• one week

434 29 4
                                    

Kegelapan adalah yang telah kulihat selama seminggu terakhir. Tanpa gerakan. Tanpa suara. Hanya berandalkan indera perasa dan pendengar. Mendengar isak tangis dan kalimat penguat dari orang-orang yang bergiliran membesuk. Entah itu teman, manajer, ataupun tim manajemen. Terkadang membuatku lelah berjuang, tetapi aku tahu aku harus tetap berusaha.

Meskipun diriku sendiri tak tahu bagaimana caranya.

Sejauh yang kudengar, keempat temanku juga dirawat di rumah sakit ini dan ruangan kami berjejer. Dalam hati aku bertanya, bagaimana keadaan mereka? Apakah mereka mengalami hal yang sama denganku alias ditangani oleh dokter gadungan itu? Aku harap tidak. Cukup aku yang merasakan semua ini.

"Kemarin aku dan Lavy membeli skateboard dan helm juga. Kau tahu? Dia memilih helm yang bergambar Spiderman, padahal aku sudah memilihkannya kartun perempuan lainnya. Dia bilang, 'No, Mom, Dadda loves Spiderman.' Dia mencarimu, dan aku selalu mengatakan jika kau sedang beristirahat." 

Gabriela berhenti dan menghela napasnya. "Dia merindukanmu. Tidak, kami semua merindukan kalian."

Kalian? 

"Mungkin kau perlu tahu. Daniel dan Jonah juga belum siuman sampai saat ini. Bahkan kupikir Daniel lebih parah darimu. Hampir setiap hari aku melihat Keri dan Anna menangis, mereka sangat terpukul. Sama sepertiku, hanya saja aku ingin terlihat kuat demi Lavy. Tetapi aku kasihan pada Jonah. Keluarganya belum ada yang menemaninya meski mereka sudah mendengar kabar tentangnya. Yang menemaninya setiap hari Eben dan Tatum."

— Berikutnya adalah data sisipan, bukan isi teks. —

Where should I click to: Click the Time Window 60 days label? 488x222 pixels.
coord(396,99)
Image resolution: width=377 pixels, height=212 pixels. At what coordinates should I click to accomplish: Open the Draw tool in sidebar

Jonah. Tertua di grup, juga yang paling dewasa. Para penggemar menyebutnya 'daddy of the group' dan telah menjadi gelar yang mendarah daging. Jonah membawa suasana menjadi positif. Gemar mengingatkan dan mendoakan seseorang agar memiliki hari yang cerah. Tetapi lupa bagaimana untuk membuat harinya sendiri cerah. Mungkin dia akan menyangkal dengan mengatakan jika dirinya bahagia memiliki teman yang sudah seperti keluarga. Namun, sebuah fakta jika keluarganya tidak pernah mendukung apapun yang dilakukannya sehingga membuat mereka tidak pernah pertemu sejak pertama kali Jonah menjajalkan diri di bidang musik—impian yang telah ditentang sejak kecil. Jonah tetap memilih karirnya ketimbang keluarga yang penuh dengan tekanan. Karena itu, pertemanan yang kami berlima jalin sudah seperti keluarga sekandung.

Aku harap Jonah serta Daniel bisa cepat siuman dan tidak mengalami apa yang kurasakan.

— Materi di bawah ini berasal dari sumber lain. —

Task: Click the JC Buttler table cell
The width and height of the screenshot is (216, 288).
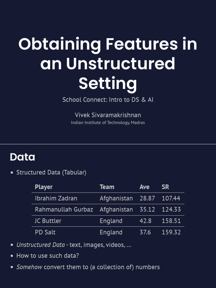Action: tap(48, 221)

"Corbyn dan Zach sudah siuman sejak beberapa hari yang lalu. Tetapi Zach masih belum mampu bangun karena tulang bahunya patah. Jika Corbyn, mungkin dia akan cepat recovery karena Christina kembali padanya."

Mendengarnya aku cukup merasa lega. Setidaknya tidak ada korban jiwa dari kecelakaan besar itu. Atau belum ada.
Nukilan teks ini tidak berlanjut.